_Task brief_: A complete answer lists every line of the material where the string "computer" occurs.

_Excerpted data_:
________________________

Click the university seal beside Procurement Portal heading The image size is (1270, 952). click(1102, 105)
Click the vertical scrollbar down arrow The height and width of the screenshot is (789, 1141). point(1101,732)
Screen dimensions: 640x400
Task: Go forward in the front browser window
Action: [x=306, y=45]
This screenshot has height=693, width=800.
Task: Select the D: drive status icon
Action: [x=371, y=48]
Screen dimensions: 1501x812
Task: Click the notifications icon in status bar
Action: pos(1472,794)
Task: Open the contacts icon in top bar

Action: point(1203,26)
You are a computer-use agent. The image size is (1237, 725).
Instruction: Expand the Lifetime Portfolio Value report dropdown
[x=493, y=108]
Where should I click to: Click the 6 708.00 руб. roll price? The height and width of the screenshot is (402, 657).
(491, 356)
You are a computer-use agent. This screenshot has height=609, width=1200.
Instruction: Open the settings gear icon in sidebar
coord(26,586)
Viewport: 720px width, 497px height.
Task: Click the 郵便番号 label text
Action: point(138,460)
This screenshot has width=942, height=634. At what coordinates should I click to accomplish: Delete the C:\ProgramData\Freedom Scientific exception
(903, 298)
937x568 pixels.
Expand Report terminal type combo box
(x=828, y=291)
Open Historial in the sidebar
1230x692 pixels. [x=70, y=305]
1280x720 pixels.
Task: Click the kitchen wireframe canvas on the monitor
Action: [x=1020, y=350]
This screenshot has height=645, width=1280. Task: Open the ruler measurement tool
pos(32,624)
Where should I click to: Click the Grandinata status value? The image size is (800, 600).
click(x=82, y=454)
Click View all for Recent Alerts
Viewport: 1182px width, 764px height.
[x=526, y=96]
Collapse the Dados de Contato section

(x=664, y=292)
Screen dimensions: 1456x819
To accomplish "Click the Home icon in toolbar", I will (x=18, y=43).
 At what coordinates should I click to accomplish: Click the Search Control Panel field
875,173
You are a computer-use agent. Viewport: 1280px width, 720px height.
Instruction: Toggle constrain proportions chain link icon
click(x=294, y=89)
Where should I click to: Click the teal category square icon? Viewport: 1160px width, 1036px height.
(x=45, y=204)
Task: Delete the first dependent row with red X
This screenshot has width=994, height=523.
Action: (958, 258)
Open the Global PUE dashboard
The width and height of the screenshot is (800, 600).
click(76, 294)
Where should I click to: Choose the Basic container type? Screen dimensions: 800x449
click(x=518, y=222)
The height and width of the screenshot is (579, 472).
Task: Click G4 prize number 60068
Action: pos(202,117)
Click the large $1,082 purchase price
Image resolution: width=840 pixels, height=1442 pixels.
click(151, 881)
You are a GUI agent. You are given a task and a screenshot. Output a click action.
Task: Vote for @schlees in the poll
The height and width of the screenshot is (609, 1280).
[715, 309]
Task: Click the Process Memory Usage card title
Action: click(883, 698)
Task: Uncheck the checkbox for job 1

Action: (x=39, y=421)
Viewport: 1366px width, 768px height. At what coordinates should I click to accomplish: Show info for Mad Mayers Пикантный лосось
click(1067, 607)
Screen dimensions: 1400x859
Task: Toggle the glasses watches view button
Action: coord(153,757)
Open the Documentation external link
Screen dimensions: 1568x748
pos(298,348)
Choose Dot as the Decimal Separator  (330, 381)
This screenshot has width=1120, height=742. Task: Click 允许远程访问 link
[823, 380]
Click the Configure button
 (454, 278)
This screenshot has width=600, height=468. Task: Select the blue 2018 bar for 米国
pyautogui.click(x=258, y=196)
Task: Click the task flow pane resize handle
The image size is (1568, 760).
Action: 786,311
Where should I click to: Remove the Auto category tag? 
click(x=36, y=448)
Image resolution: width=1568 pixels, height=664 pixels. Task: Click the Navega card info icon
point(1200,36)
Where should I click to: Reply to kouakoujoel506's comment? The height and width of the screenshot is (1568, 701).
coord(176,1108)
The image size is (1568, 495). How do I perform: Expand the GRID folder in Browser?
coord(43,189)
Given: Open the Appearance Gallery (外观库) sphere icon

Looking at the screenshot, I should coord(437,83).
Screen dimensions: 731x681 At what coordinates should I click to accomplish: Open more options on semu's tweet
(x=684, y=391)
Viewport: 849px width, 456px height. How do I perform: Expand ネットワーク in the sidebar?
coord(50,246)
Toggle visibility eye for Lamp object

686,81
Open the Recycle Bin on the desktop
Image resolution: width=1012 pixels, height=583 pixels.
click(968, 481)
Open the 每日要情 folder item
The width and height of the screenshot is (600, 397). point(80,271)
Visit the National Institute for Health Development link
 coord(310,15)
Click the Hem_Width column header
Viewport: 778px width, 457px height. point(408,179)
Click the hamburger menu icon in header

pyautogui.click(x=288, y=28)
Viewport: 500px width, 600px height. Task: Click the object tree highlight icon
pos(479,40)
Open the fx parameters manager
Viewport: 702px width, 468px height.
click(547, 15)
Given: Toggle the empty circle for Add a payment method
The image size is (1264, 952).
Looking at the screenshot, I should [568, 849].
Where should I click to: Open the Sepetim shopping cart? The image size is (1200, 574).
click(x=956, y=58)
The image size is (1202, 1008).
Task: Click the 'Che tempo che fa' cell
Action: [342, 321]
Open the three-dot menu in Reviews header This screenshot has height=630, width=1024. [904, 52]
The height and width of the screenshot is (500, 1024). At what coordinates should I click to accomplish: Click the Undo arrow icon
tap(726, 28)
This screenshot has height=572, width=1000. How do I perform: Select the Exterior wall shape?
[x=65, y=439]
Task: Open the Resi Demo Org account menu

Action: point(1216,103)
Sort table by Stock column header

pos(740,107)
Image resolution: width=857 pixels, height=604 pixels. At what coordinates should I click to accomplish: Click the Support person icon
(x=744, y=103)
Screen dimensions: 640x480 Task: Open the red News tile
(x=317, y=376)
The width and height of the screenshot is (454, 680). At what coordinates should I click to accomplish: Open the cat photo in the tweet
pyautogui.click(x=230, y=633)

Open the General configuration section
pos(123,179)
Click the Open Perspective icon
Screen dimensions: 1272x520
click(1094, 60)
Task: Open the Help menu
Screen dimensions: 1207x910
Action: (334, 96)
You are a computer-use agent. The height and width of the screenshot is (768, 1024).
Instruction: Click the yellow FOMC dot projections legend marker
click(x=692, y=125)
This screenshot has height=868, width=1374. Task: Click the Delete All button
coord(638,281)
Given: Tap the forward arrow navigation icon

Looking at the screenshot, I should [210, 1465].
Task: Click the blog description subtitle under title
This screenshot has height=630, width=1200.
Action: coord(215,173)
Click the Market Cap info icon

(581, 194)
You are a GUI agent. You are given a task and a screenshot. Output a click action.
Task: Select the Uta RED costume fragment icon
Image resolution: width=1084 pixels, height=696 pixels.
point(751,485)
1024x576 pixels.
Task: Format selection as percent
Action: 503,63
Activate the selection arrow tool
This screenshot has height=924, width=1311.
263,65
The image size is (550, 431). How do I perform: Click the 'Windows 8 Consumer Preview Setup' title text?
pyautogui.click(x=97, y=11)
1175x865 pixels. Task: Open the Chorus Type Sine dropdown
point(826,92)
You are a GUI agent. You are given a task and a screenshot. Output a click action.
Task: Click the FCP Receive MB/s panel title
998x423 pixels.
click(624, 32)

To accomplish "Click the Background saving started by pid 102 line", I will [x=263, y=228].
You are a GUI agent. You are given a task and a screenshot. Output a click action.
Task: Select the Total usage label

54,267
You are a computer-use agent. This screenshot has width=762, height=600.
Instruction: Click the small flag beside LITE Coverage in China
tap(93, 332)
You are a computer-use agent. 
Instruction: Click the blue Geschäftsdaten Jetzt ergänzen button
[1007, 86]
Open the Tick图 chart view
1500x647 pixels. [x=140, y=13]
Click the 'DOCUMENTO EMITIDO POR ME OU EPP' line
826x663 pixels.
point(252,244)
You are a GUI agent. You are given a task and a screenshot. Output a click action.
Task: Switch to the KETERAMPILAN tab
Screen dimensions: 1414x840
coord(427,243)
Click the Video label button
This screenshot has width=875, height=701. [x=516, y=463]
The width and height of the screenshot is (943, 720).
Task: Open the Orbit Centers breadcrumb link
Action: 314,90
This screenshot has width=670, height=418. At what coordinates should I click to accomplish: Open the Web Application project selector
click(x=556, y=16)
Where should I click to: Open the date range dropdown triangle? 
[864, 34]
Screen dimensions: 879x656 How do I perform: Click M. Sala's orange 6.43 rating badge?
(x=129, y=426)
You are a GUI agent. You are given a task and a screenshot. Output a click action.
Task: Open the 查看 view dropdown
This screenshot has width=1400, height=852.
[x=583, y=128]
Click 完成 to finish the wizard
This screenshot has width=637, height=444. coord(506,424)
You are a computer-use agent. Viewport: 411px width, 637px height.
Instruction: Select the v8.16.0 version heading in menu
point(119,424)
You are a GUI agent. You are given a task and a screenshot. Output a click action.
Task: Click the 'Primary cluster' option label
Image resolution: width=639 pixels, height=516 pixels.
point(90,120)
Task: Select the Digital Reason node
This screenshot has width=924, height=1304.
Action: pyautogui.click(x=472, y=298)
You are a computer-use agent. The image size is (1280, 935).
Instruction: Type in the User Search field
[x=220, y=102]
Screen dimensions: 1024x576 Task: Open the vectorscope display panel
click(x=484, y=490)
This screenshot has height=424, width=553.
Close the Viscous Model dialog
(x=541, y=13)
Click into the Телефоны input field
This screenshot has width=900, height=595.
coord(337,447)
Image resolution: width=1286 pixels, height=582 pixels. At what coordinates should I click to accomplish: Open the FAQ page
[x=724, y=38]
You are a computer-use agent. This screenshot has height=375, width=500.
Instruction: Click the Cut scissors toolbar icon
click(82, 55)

________________________

_Solution_:
You are a computer-use agent. The image size is (1237, 725).
You are a computer-use agent. This screenshot has height=609, width=1200.
You are a computer-use agent. Viewport: 1280px width, 720px height.
You are a computer-use agent. The height and width of the screenshot is (768, 1024).
You are a computer-use agent. This screenshot has width=762, height=600.
You are a computer-use agent. 
You are a computer-use agent. Viewport: 411px width, 637px height.
You are a computer-use agent. The image size is (1280, 935).
You are a computer-use agent. This screenshot has height=375, width=500.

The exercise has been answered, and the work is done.